***** Excerto apresentado *****

No ecrã do computador de Luísa, o sucesso da missão é sinalizado com aquele que será o único recurso gráfico de toda esta ferramenta: múltiplos travessões alinhados, com a palavra «win» ao centro. A estética desta mensagem de sucesso tem similaridades inegáveis com uma certa moda das décadas de 1980 e 1990, que deu a conhecer laboriosos desenhos produzidos apenas e só com carateres de processadores de texto.
Todo o processo de ataque não terá demorado mais de 30 minutos, entremeados de entrevista, um ou outro apontamento sobre as ferramentas existentes, e um ou outro contratempo típico de quem, apesar de programador, não tem rotinas a usar a aplicação.
«O kit também contém ferramentas que apagam todos os vestígios a fim de evitar a deteção durante análises forenses que venham a ser feitas aos computadores infetados», acrescenta Paulo Rosado.
Atacar uma máquina pode não ser especialmente moroso, mas o cenário tende a ganhar complexidade quando se trata de atacar milhões de máquinas com um conjunto de ferramentas que, no limite, podem executar diferentes funcionalidades numa gigantesca orquestra do cibercrime, que pode atuar em diferentes cenários e missões.

***** Material extraído *****

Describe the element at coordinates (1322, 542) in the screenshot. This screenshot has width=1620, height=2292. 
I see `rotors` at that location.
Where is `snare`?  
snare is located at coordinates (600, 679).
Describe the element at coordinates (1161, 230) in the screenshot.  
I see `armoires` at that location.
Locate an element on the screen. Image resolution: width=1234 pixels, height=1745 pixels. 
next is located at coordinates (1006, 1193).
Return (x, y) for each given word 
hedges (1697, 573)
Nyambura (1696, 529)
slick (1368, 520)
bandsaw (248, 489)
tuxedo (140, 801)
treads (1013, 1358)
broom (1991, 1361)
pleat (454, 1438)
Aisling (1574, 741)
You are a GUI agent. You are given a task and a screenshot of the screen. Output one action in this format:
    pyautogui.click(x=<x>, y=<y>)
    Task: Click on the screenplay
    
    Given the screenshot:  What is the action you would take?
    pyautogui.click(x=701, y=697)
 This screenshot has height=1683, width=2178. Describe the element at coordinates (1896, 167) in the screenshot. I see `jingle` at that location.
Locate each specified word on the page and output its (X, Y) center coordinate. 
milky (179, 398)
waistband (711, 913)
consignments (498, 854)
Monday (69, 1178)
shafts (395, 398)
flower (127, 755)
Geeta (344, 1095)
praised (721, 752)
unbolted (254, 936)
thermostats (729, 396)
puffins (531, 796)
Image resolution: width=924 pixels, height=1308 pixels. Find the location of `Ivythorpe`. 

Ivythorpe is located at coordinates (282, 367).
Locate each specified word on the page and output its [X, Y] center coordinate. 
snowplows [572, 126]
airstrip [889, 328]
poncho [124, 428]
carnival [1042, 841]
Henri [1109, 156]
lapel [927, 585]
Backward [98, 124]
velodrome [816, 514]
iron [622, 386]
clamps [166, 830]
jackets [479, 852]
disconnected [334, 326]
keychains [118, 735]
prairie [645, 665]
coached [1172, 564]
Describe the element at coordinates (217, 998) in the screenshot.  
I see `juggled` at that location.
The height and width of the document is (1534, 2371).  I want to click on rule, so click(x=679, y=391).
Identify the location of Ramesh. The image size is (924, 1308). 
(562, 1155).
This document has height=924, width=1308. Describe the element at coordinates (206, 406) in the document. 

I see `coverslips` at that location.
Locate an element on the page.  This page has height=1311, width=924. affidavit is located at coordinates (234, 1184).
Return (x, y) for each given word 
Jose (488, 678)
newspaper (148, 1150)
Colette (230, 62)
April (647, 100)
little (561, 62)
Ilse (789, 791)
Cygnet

*****

• [O que fazer]
A. Responda a estas perguntas com base no excerto sobre o ataque informático:
(i) Que palavra aparece ao centro da mensagem de sucesso no ecrã do computador de Luísa?
(ii) Quanto tempo terá demorado, no máximo, todo o processo de ataque?
(iii) Segundo Paulo Rosado, qual é o objetivo das ferramentas do kit que apagam todos os vestígios?
B. Prossiga o excerto sobre o ataque informático a partir da última frase apresentada.
Os registos não têm qualquer relação com o excerto.

• [Respostas por item]
A.
(i) A palavra «win».
(ii) Não mais de 30 minutos.
(iii) Evitar a deteção durante as análises forenses que venham a ser feitas aos computadores infetados.

B.
Através da falha conhecida como EternalBlue, as caixa de ferramentas da NSA estabelece contacto com um computador de uma vítima. O sucesso da intrusão é sinalizado com um recurso gráfico e a palavra «win»
Mesmo que muitas das funcionalidades de gestão das máquinas infetadas possam ser automatizadas, é fácil concluir que o ciberbraço da NSA será sempre um consumidor intensivo de recursos humanos que têm de combinar paciência para tarefas rotineiras e uma tendência para ver as coisas ao contrário do estabelecido, com conhecimentos de programação, algoritmos, lógica matemática ou redes de telecomunicações. O que pode exigir uma equipa de especialistas – ou a divisão de tarefas, como sucede na indústria que o cibercrime montou ao longo dos anos.
«O kit também contém ferramentas que apagam todos os vestígios a fim de evitar a deteção durante análises forenses que venham a ser feitas aos computadores infetados»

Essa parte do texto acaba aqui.